(Records provided begins)

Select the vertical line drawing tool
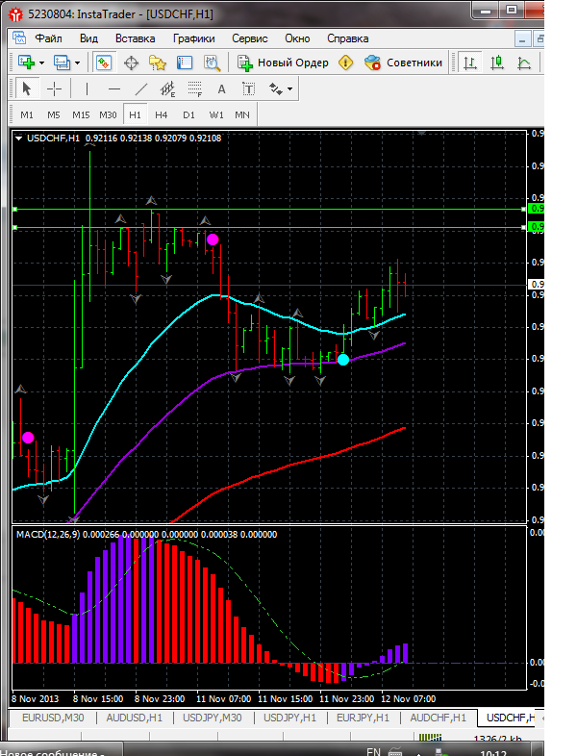The height and width of the screenshot is (756, 577). [x=87, y=88]
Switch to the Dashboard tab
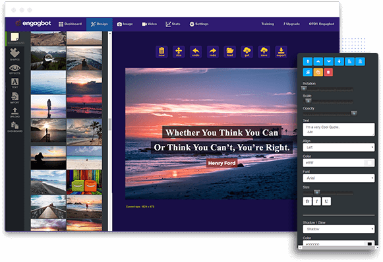This screenshot has width=383, height=262. pyautogui.click(x=70, y=24)
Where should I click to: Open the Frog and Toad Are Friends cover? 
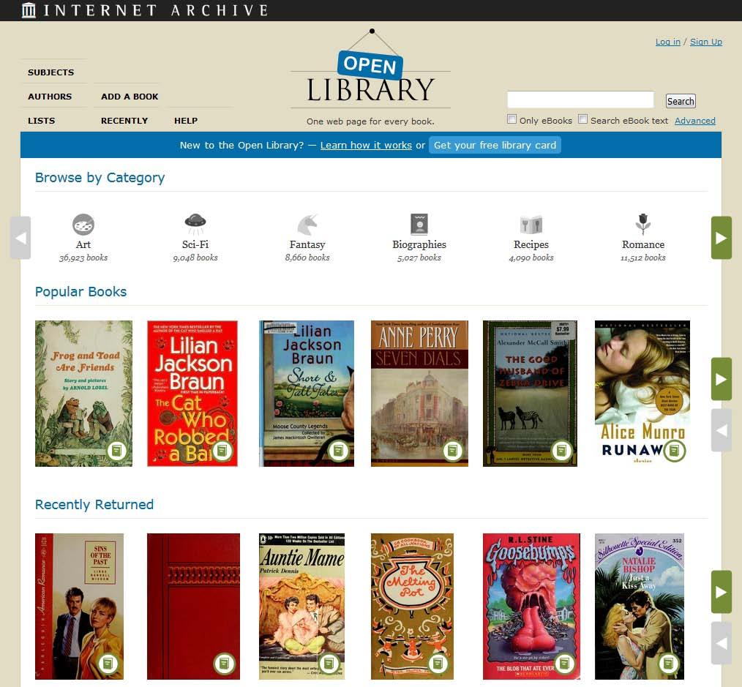[x=83, y=394]
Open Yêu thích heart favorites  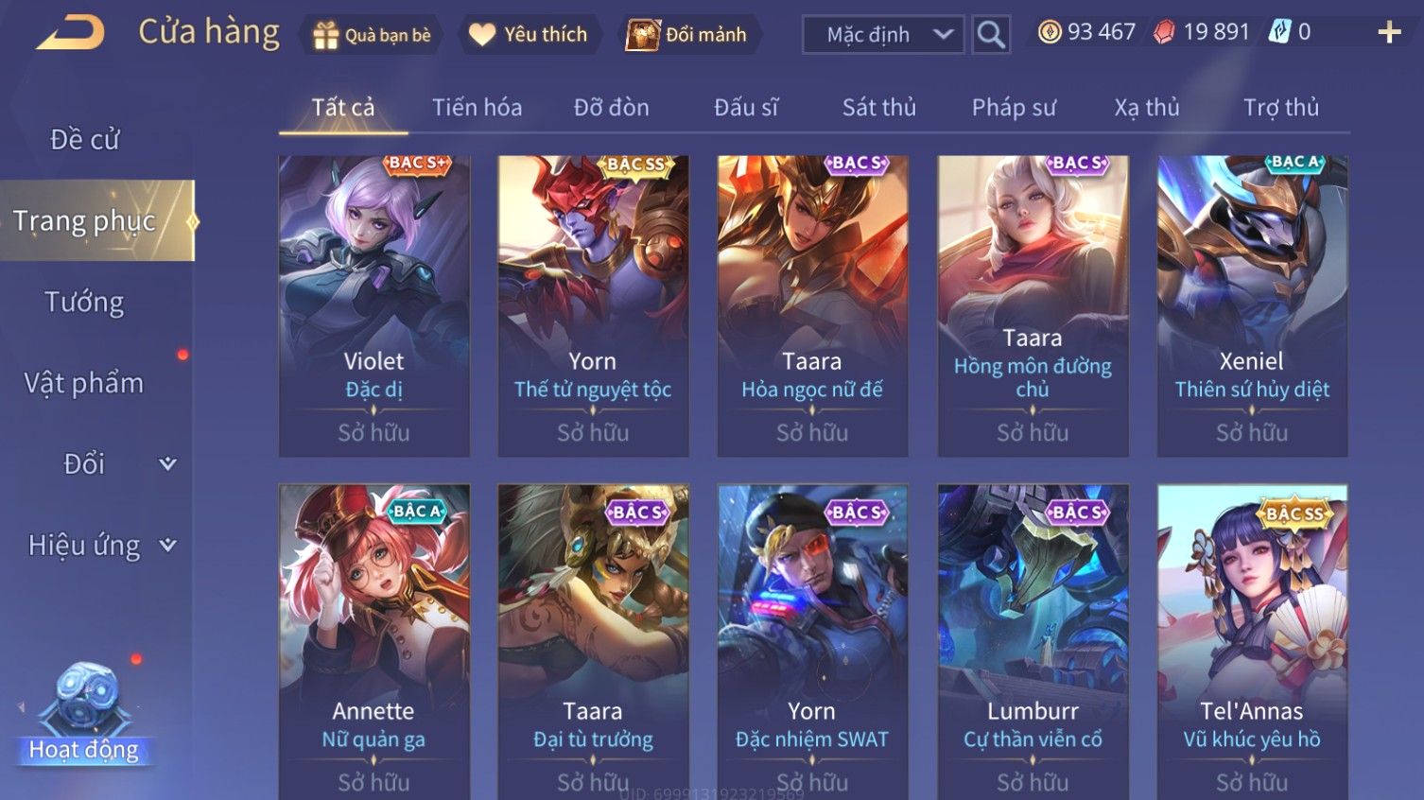482,35
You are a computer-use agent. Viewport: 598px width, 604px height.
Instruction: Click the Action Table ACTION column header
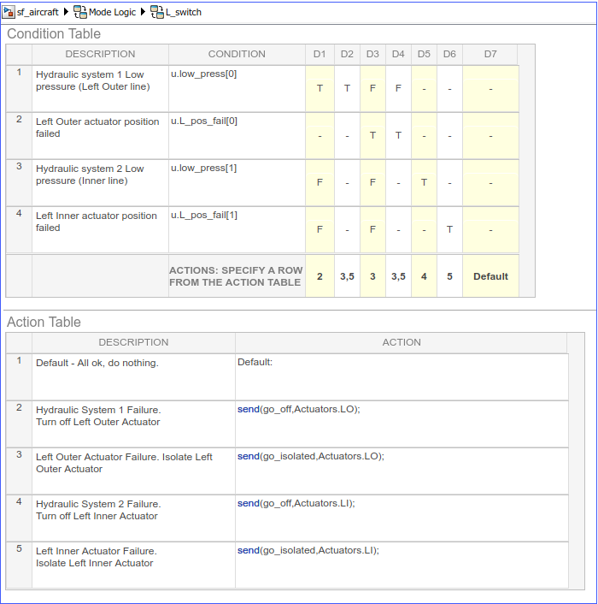click(402, 342)
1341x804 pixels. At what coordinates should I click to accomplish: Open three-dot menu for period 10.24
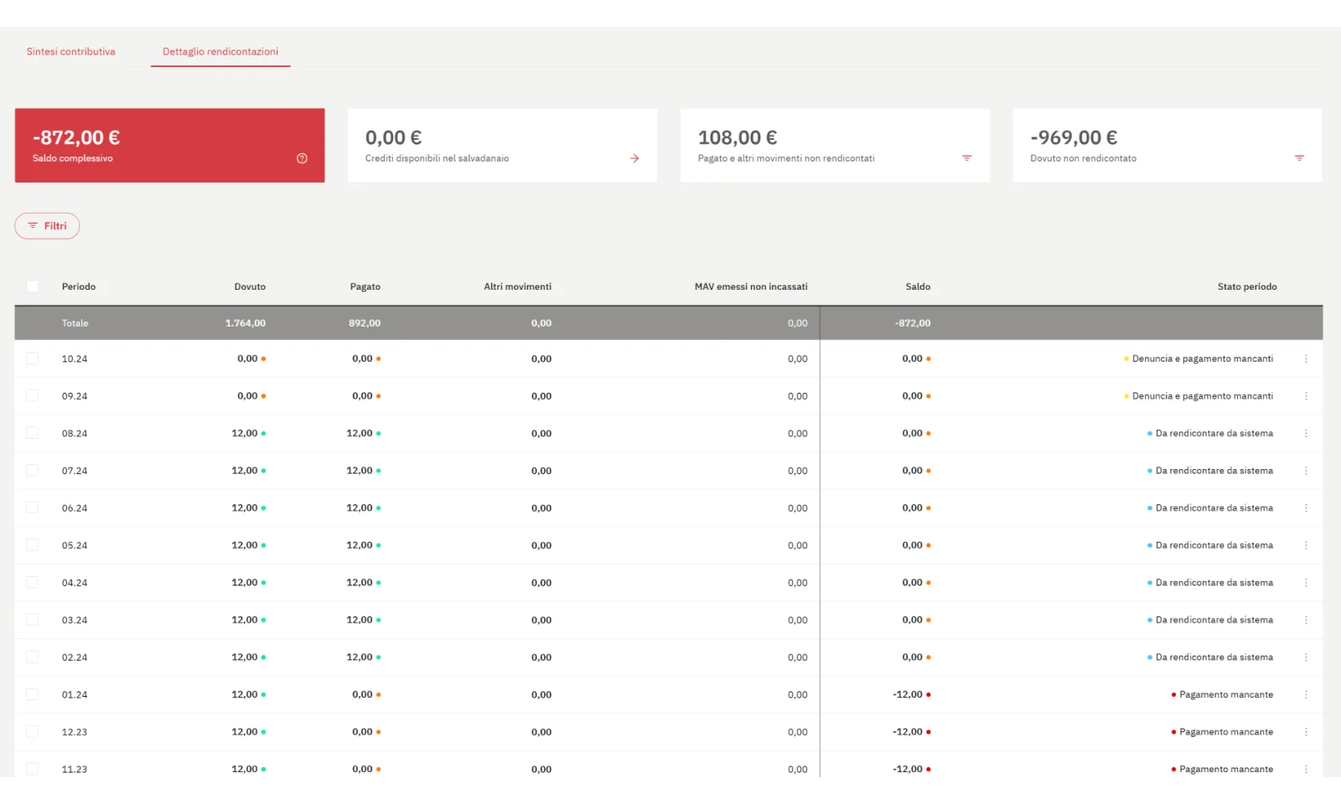pyautogui.click(x=1306, y=358)
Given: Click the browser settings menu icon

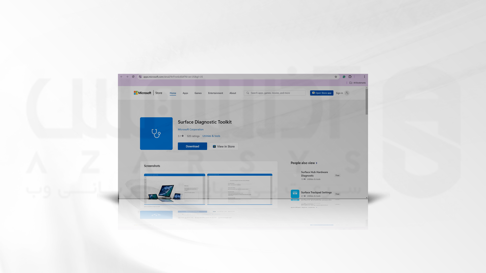Looking at the screenshot, I should pyautogui.click(x=364, y=77).
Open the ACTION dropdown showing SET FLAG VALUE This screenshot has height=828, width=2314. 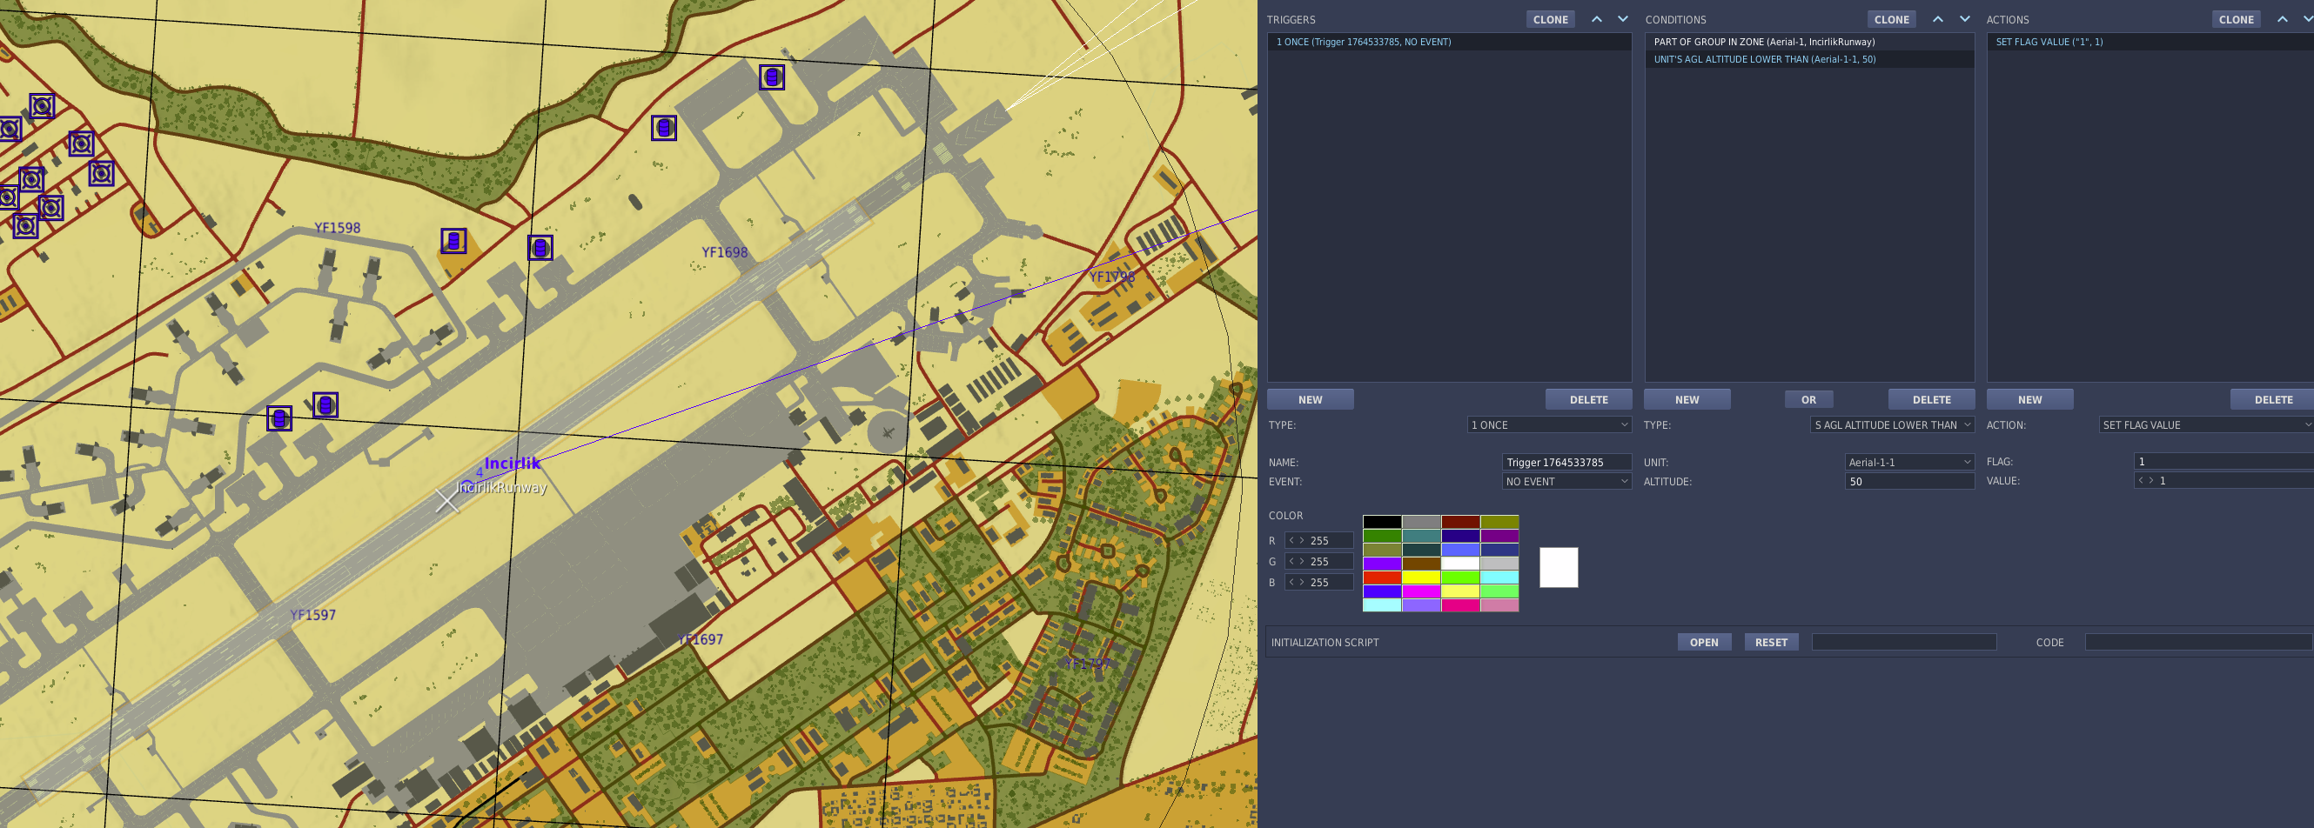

(Records provided ends)

● Exercise requirements
Where pictures appear, omit them, and transcribe exactly, with nothing else, the lines from the line with "1341x804 pixels. At" through the final line of the records above, both ends included.

● Task output
1341x804 pixels. At what coordinates should I click to accomplish: Open three-dot menu for period 10.24
pyautogui.click(x=1306, y=358)
Given: Click the browser settings menu icon

Looking at the screenshot, I should pyautogui.click(x=364, y=77).
Open the ACTION dropdown showing SET FLAG VALUE This screenshot has height=828, width=2314. 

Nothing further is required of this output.